*Work task:* If an entry holds a picture, drop the picture and restate the rest word for word.

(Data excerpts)
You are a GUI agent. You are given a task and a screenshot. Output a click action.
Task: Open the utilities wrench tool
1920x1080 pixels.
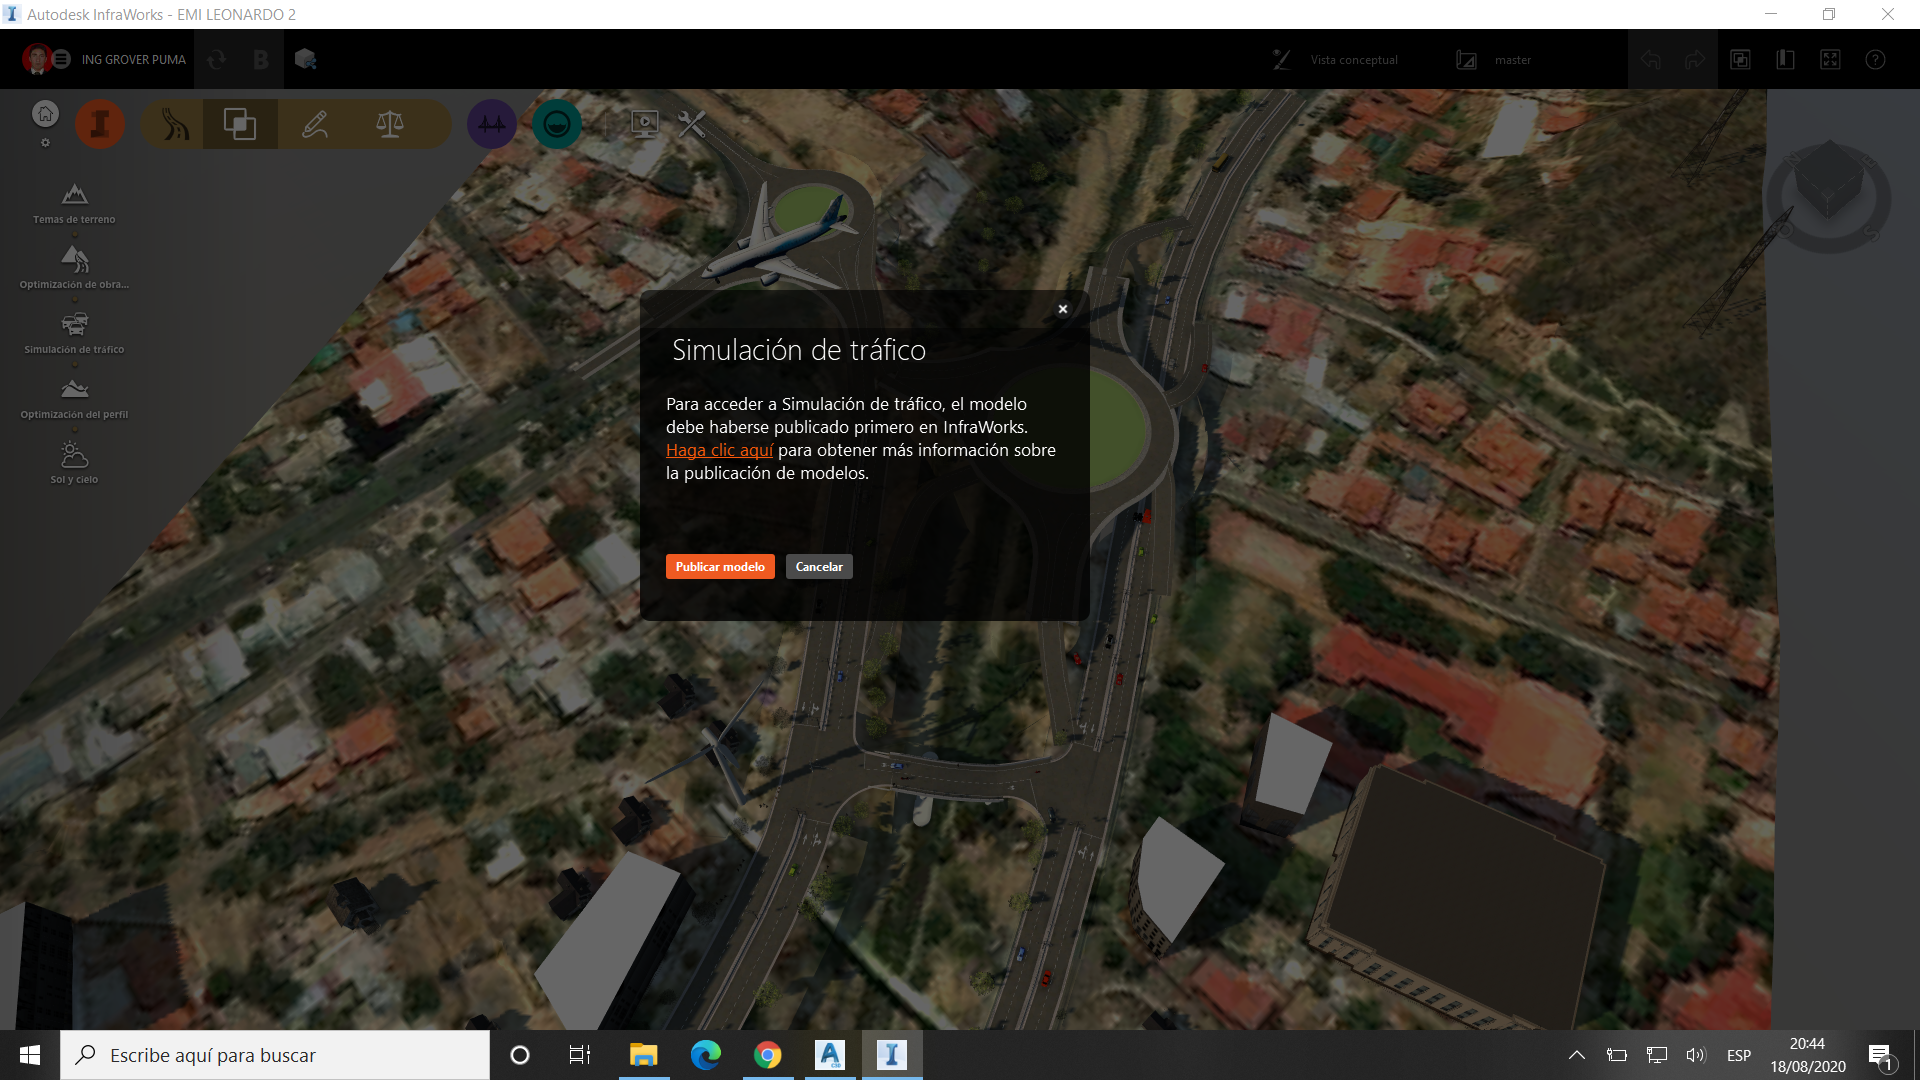click(690, 123)
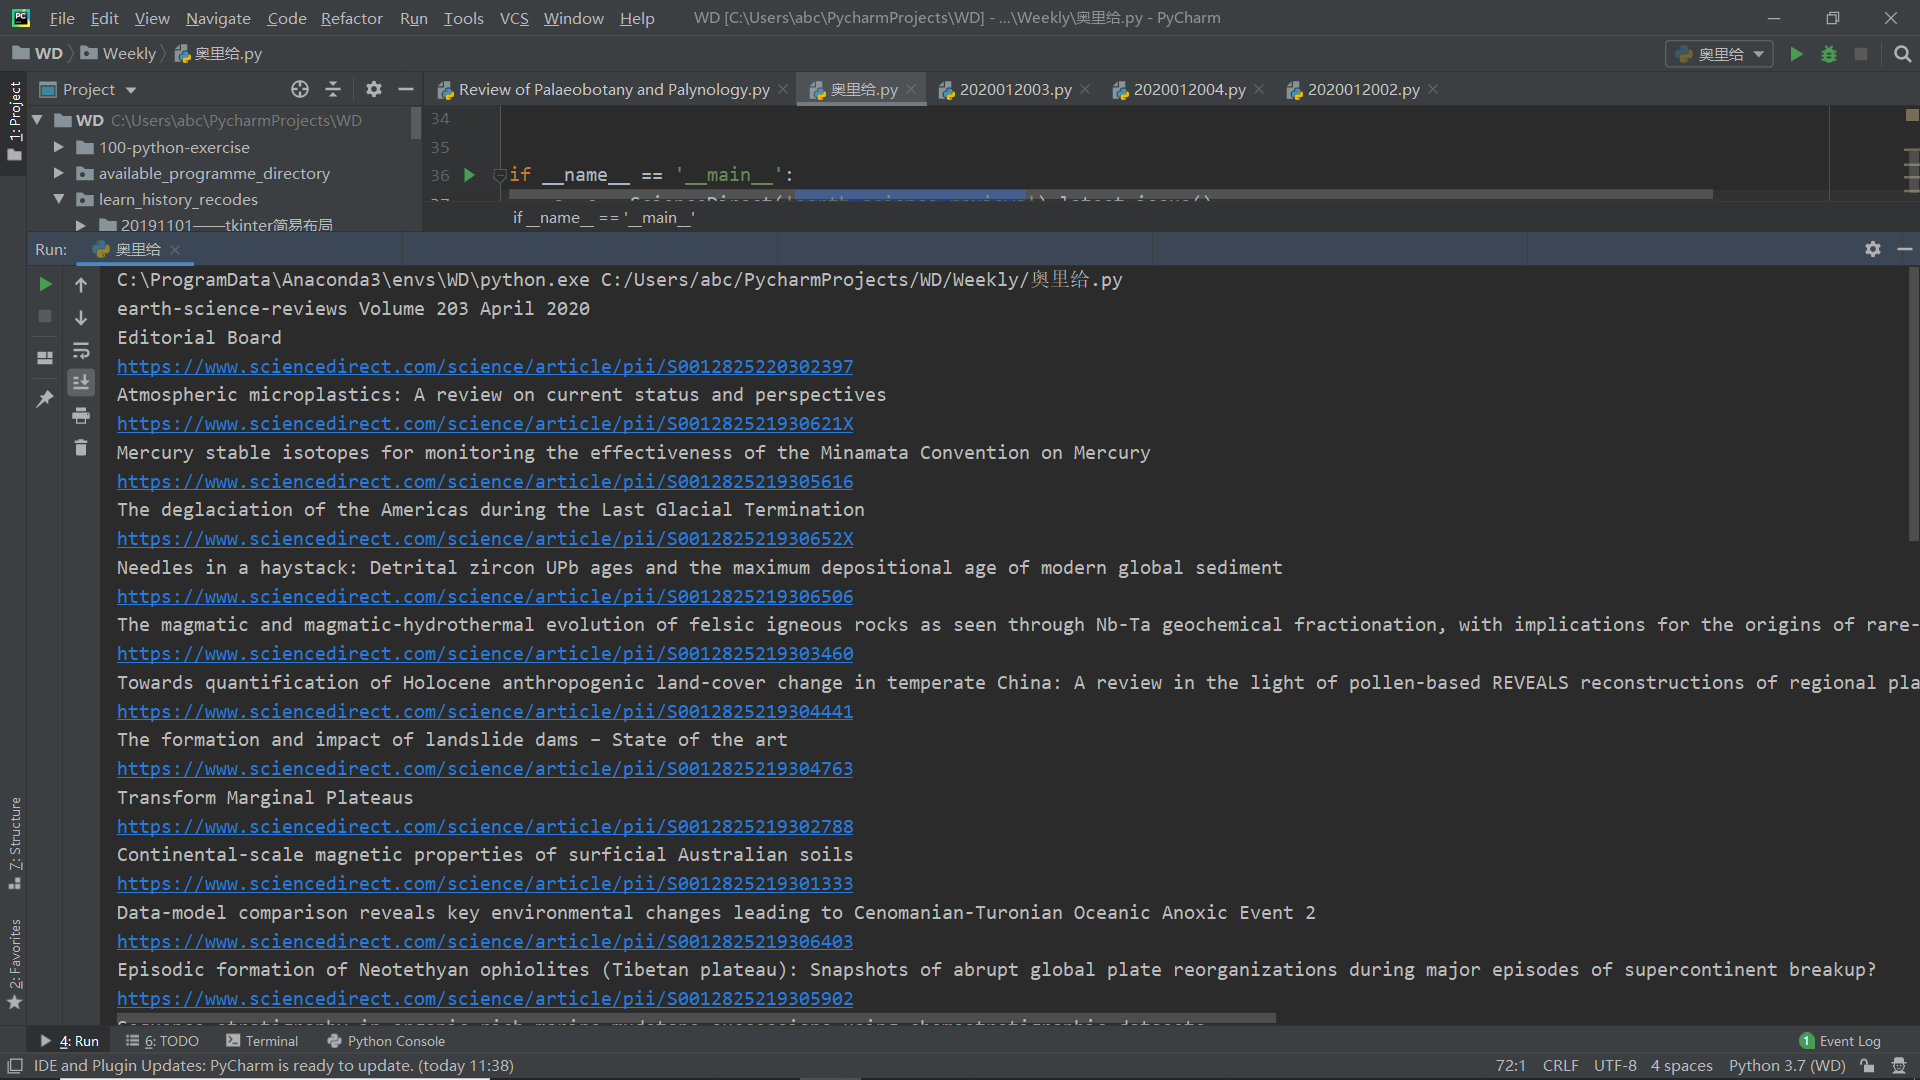
Task: Toggle scroll to end in Run console
Action: [x=81, y=383]
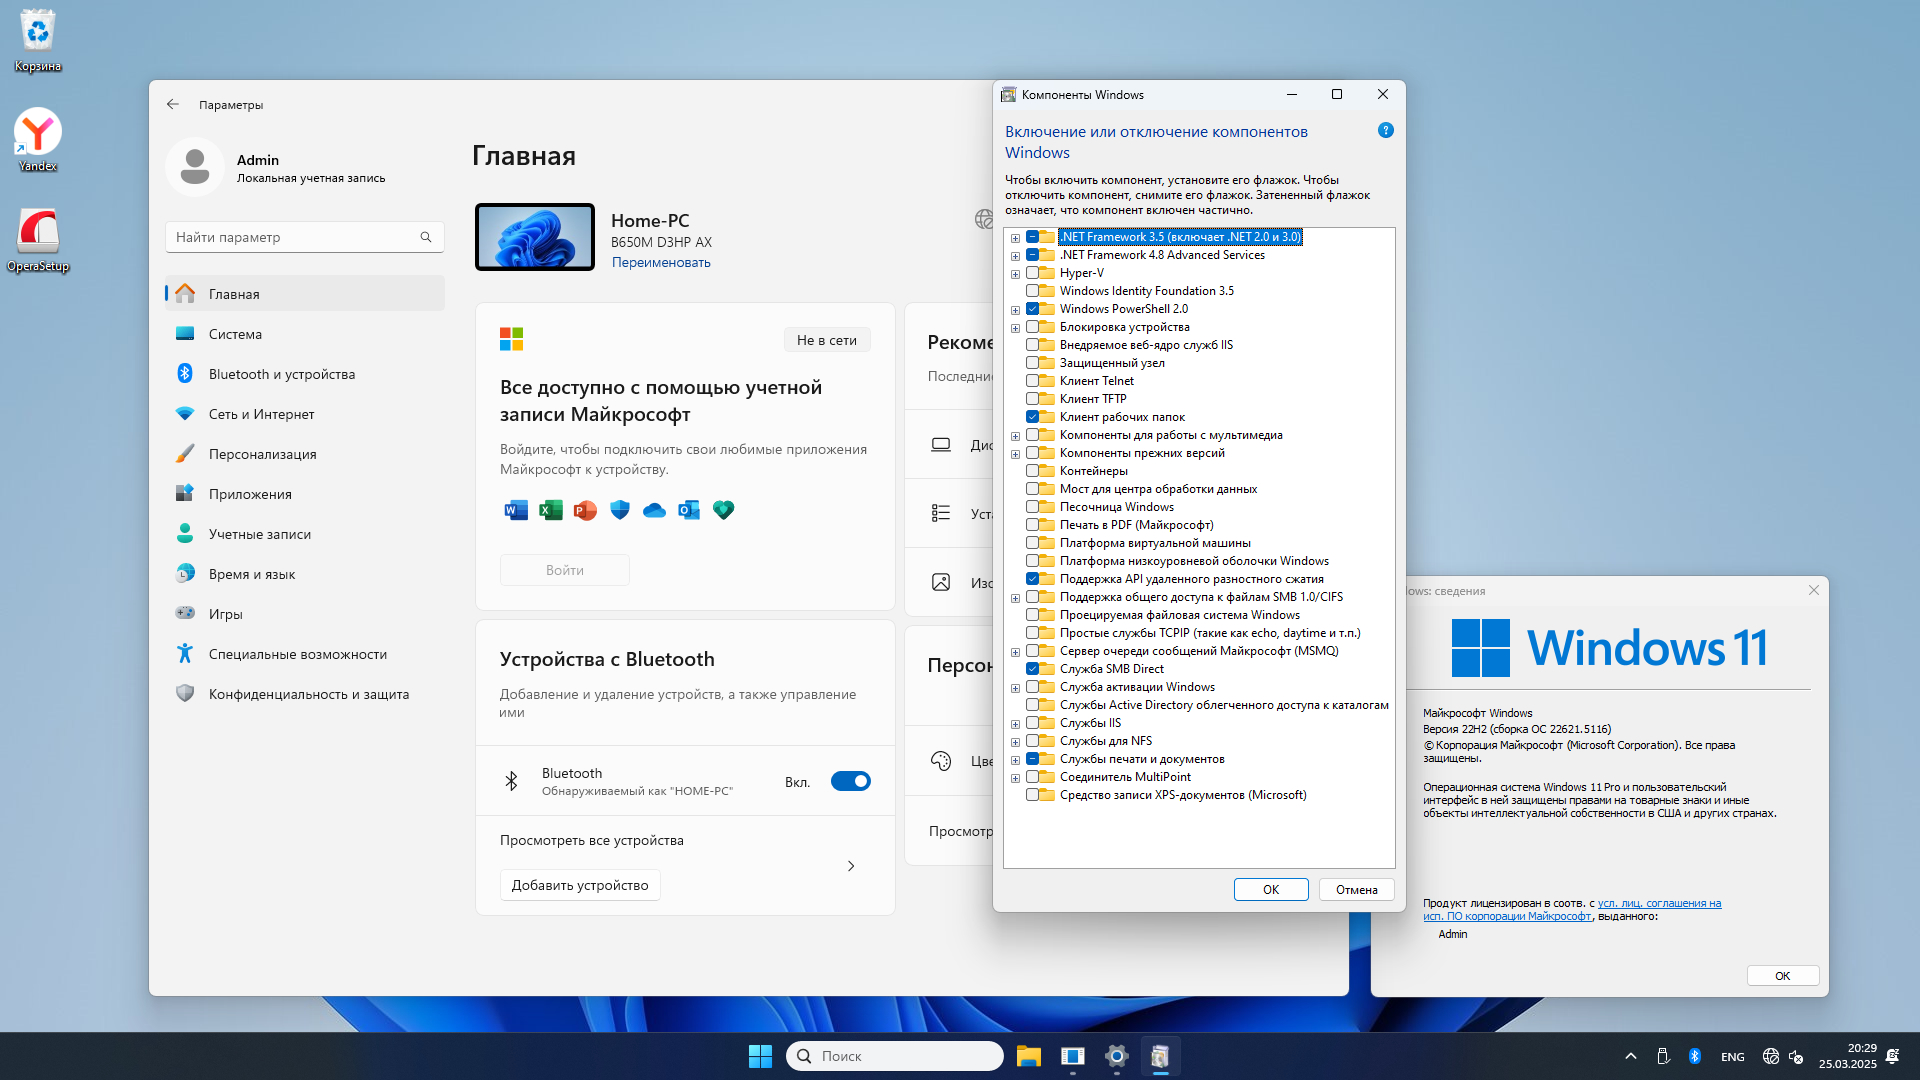Open File Explorer from the taskbar
Screen dimensions: 1920x1080
click(1028, 1056)
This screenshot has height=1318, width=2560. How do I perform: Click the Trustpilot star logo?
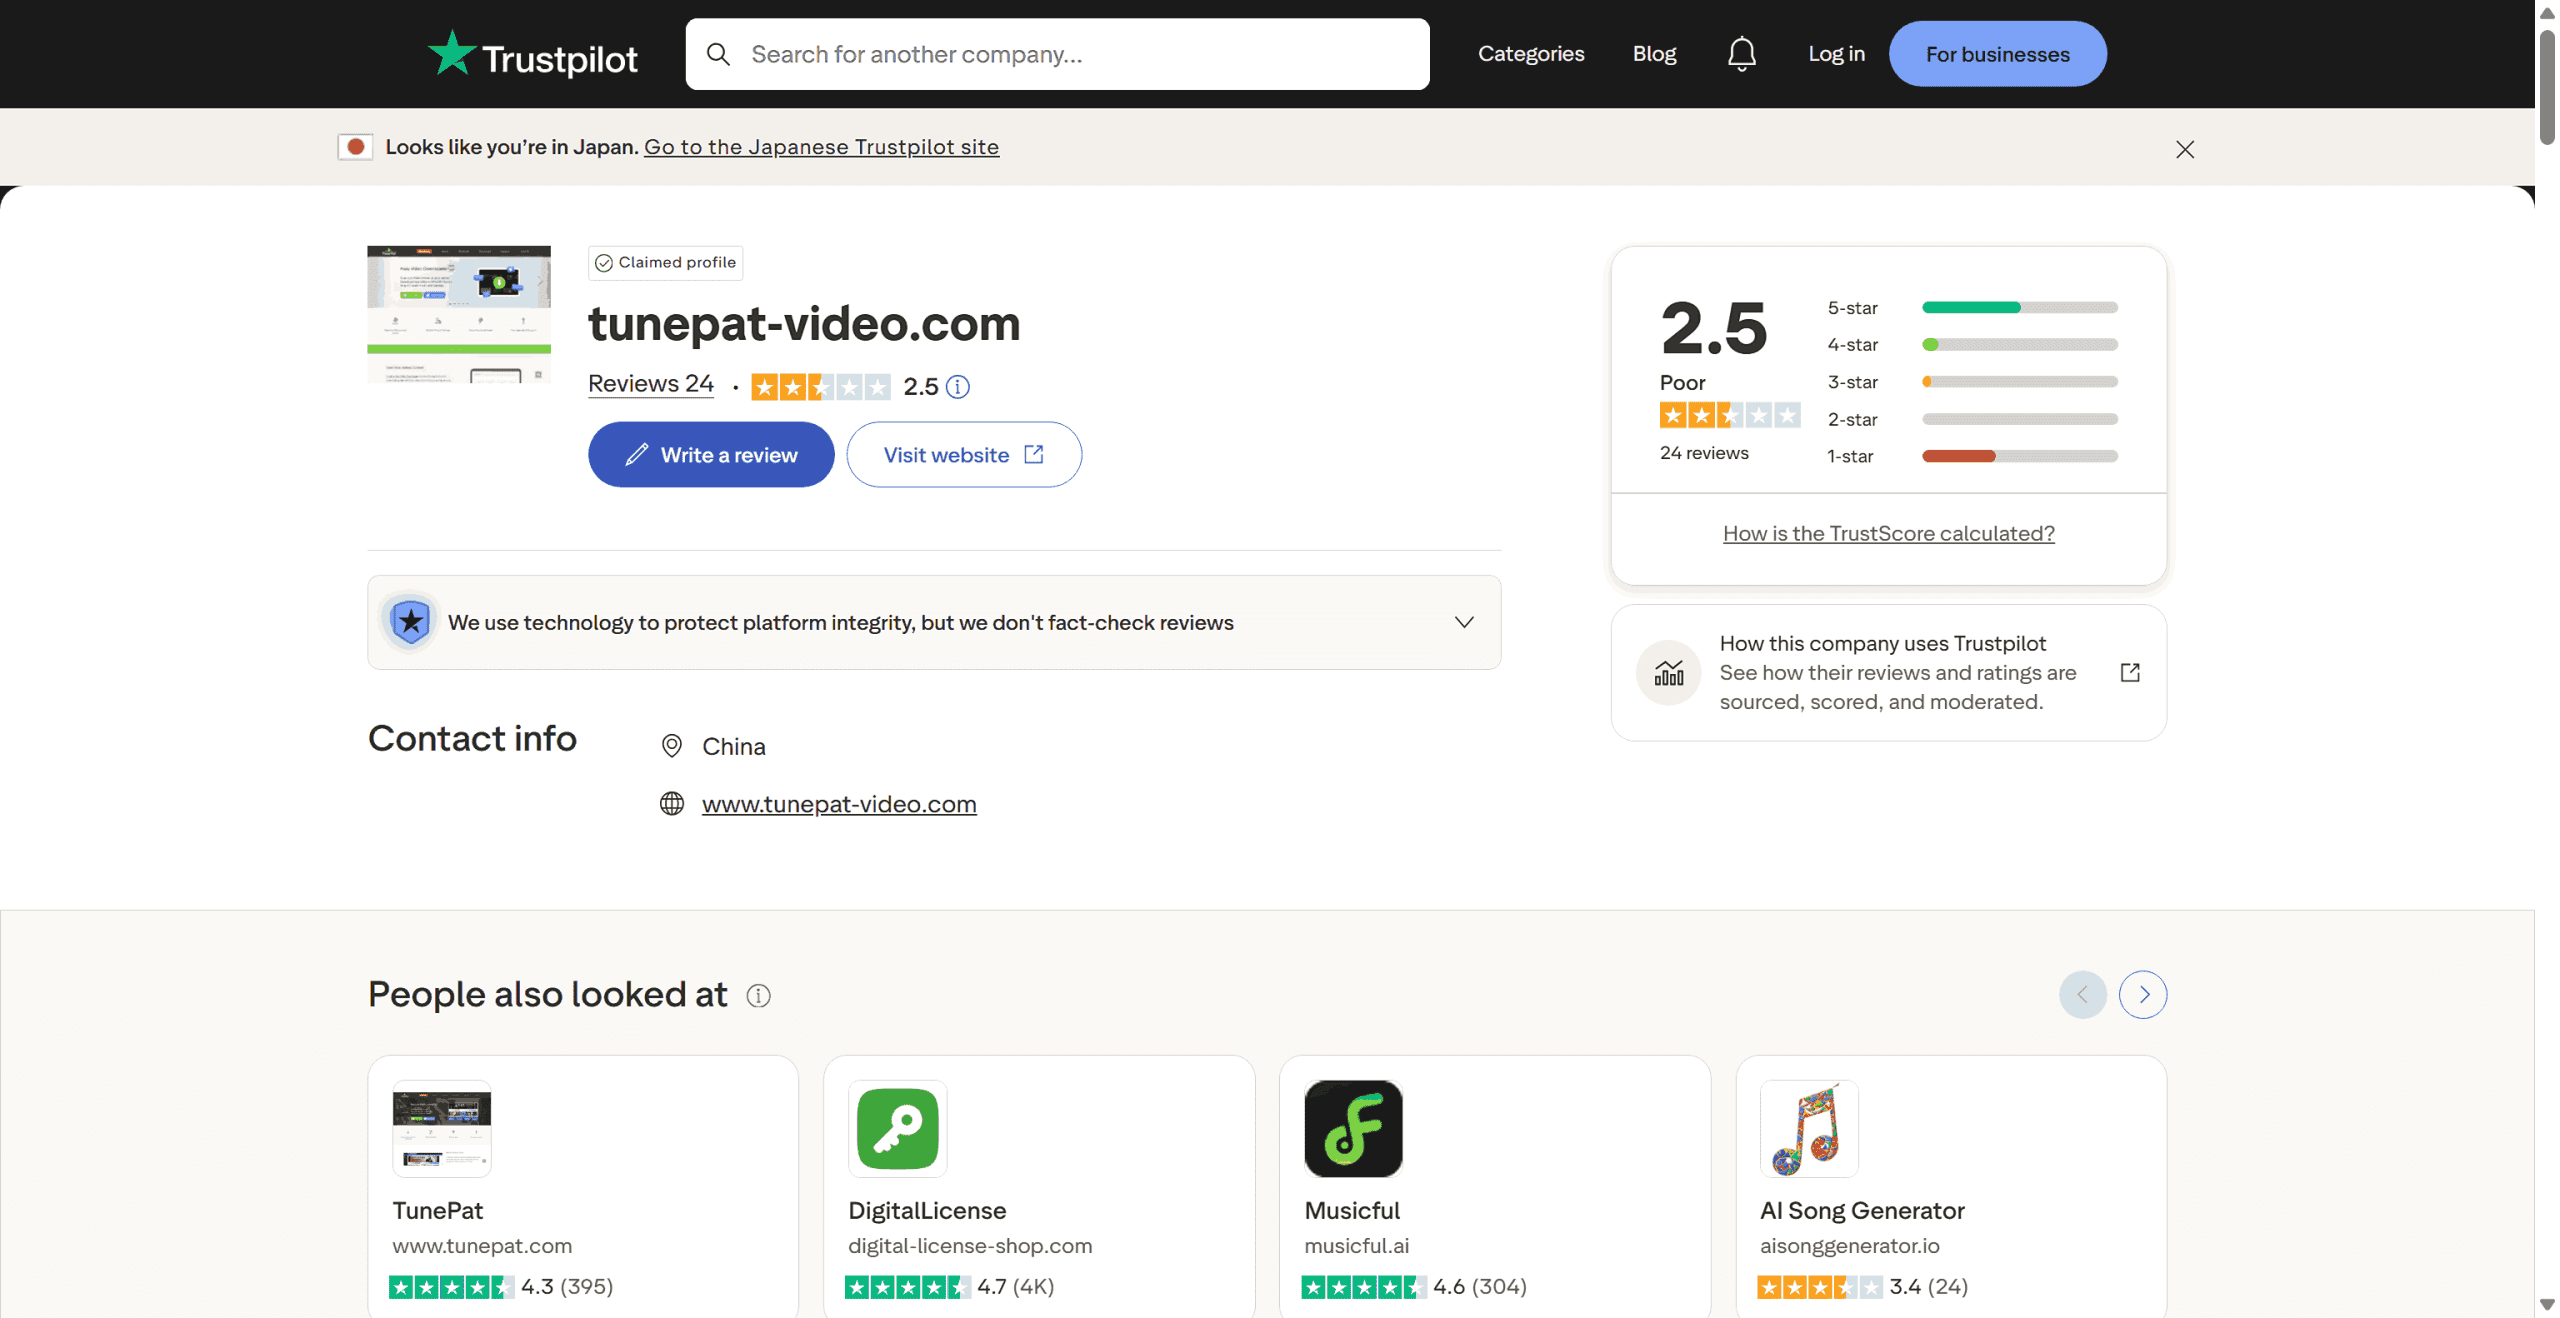[451, 53]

*Written solution:*
You are a GUI agent. You are given a task and a screenshot. Output a click action.
Task: Open the utilities wrench tool
1920x1080 pixels.
click(690, 123)
Task: Toggle scroll to end in Run console
Action: [x=81, y=383]
Open File Explorer from the taskbar
Screen dimensions: 1920x1080
click(1028, 1056)
This screenshot has height=1318, width=2560. How do I perform: Click the Trustpilot star logo?
[451, 53]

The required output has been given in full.